2. The method of processing actions of claim 1,
wherein the step of extracting the spatiotemporal features is carried out by a module including at least one spatial graph convolutional layer and at least one temporal convolutional layer, and
the spatial graph convolutional layer performs node indexing along a feature channel axis, applies a fully-connected layer, aggregates vertices using a rank adjacency matrix, and applies an attention mask shared between frames.
3. The method of processing actions of claim 2, wherein the rank adjacency matrix generates a matrix in which: a distance between one node and another node is calculated for all nodes representing joints in input skeleton data; nodes are sorted in ascending order of the calculated distances; and a predetermined number of nodes adjacent to the one node are ranked in order of adjacency by a ranking metric.
4. The method of processing actions of claim 3, wherein the rank adjacency matrix generates a distance matrix by calculating a Euclidean distance between one node and another node for all nodes in an input frame and generates a matrix in which an adjacency ranking is obtained by ranking and filtering nodes based on a ranking metric in which a rank range is set based on the generated distance matrix.
5. The method of processing actions of claim 2, wherein, in the node indexing, the embedding of one-hot vertex indices is performed along a feature channel axis to aggregate joint features dynamically.

--- Records ---

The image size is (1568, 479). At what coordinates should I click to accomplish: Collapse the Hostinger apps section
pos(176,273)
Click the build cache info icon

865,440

==

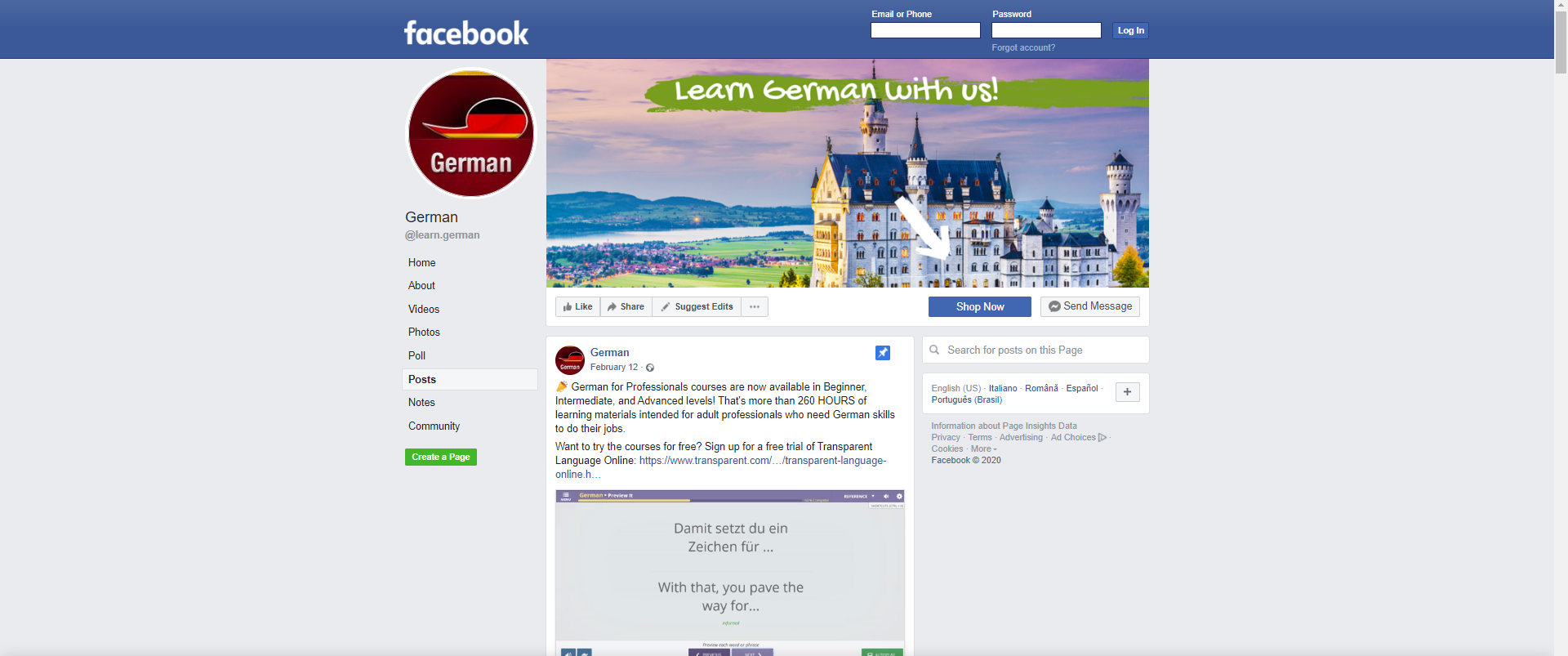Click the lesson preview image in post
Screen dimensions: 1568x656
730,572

--

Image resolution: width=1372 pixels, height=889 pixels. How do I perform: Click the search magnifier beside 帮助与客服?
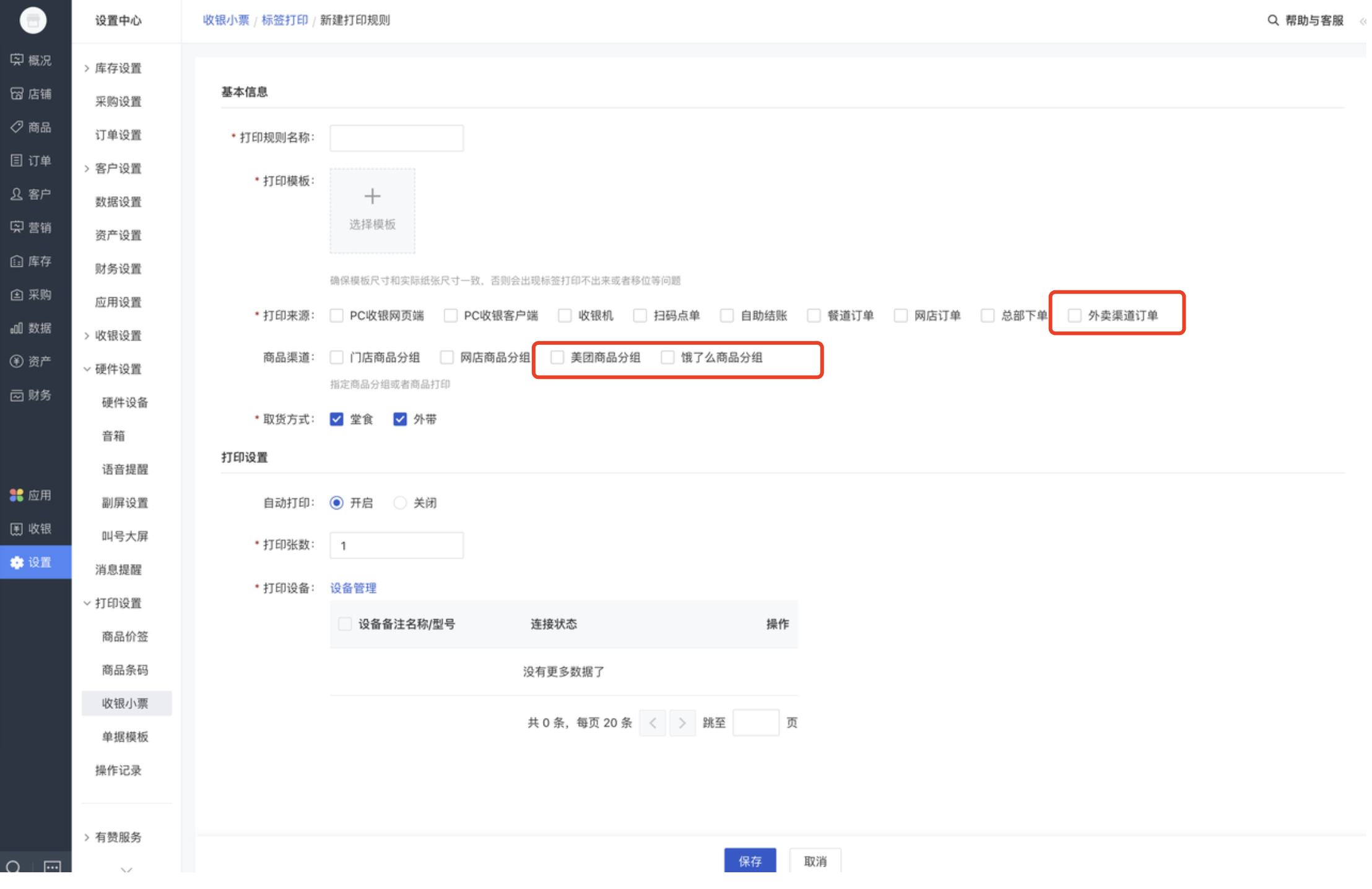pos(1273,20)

--- Request ---
Reproduce the patent claims on action processing in full, word for word. The data here come from a separate source.

--- Worked answer ---
2. The method of processing actions of claim 1,
wherein the step of extracting the spatiotemporal features is carried out by a module including at least one spatial graph convolutional layer and at least one temporal convolutional layer, and
the spatial graph convolutional layer performs node indexing along a feature channel axis, applies a fully-connected layer, aggregates vertices using a rank adjacency matrix, and applies an attention mask shared between frames.
3. The method of processing actions of claim 2, wherein the rank adjacency matrix generates a matrix in which: a distance between one node and another node is calculated for all nodes representing joints in input skeleton data; nodes are sorted in ascending order of the calculated distances; and a predetermined number of nodes adjacent to the one node are ranked in order of adjacency by a ranking metric.
4. The method of processing actions of claim 3, wherein the rank adjacency matrix generates a distance matrix by calculating a Euclidean distance between one node and another node for all nodes in an input frame and generates a matrix in which an adjacency ranking is obtained by ranking and filtering nodes based on a ranking metric in which a rank range is set based on the generated distance matrix.
5. The method of processing actions of claim 2, wherein, in the node indexing, the embedding of one-hot vertex indices is performed along a feature channel axis to aggregate joint features dynamically.